Días después, la causa sumó un giro inesperado. A través de sus abogados defensores, Luis Barraza y Javier Leiva, Páez denunció una presunta extorsión y sostuvo que la denunciante habría exigido un resarcimiento económico de 20 millones de pesos o la entrega de tres departamentos para modificar su postura en el proceso judicial. Esa presentación dio origen a una causa paralela, registrada bajo el número 3666/2025.
En su declaración del 14 de noviembre de 2025, el empresario aseguró haber recibido llamados de personas vinculadas a Budán solicitando dinero y afirmó que la propia denunciante condicionó la continuidad de la denuncia a un acuerdo económico. Según la defensa, incluso se habría producido una reunión en un hotel céntrico entre un representante de la denunciante y miembros del equipo legal de Páez, donde se planteó esa posibilidad. Los abogados del empresario interpretaron ese planteo como un posible delito de extorsión y solicitaron que el expediente se acumule a la causa principal.

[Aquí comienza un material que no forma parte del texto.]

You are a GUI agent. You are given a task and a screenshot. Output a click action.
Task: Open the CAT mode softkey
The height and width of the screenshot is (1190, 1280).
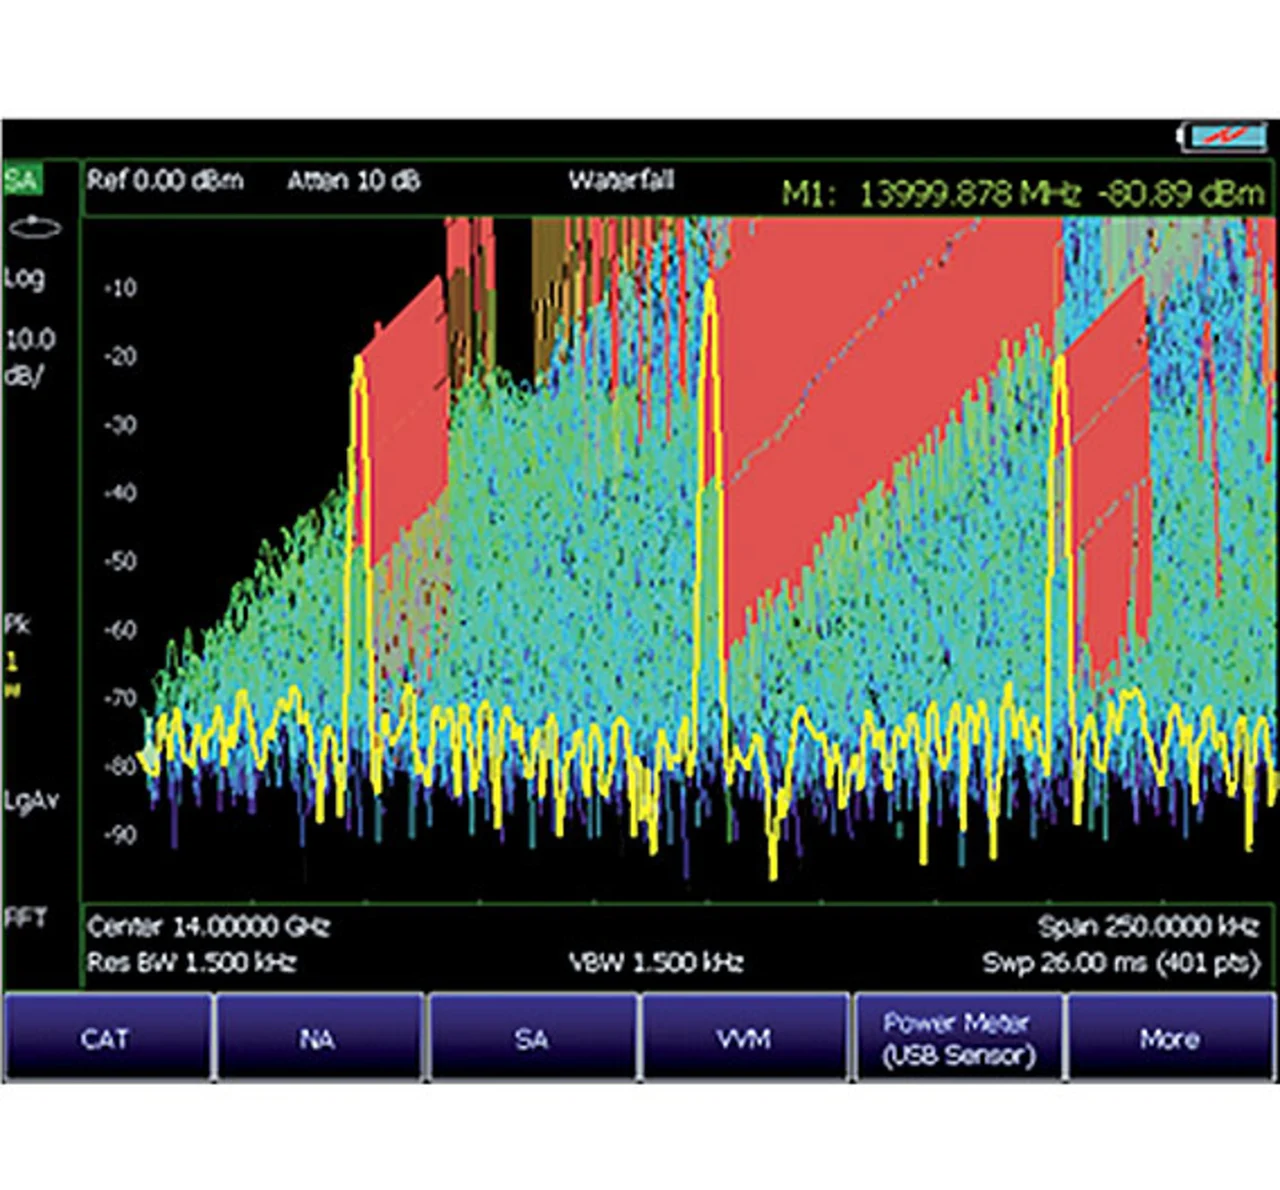click(x=106, y=1039)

El conflicto judicial se amplió aún más cuando el abogado Leandro Jiménez denunció a Mariano Páez. Según su presentación, el empresario lo habría contactado telefónicamente para proponerle un acuerdo económico en nombre de la víctima. Jiménez afirmó que, tras rechazar esa propuesta, recibió amenazas de muerte y que Páez manifestó disponer de 80.000 dólares para contratar a alguien que lo matara si no abandonaba su rol como querellante. Esa acusación derivó en una audiencia específica ante la jueza de Control y Garantías, María Carolina Salas.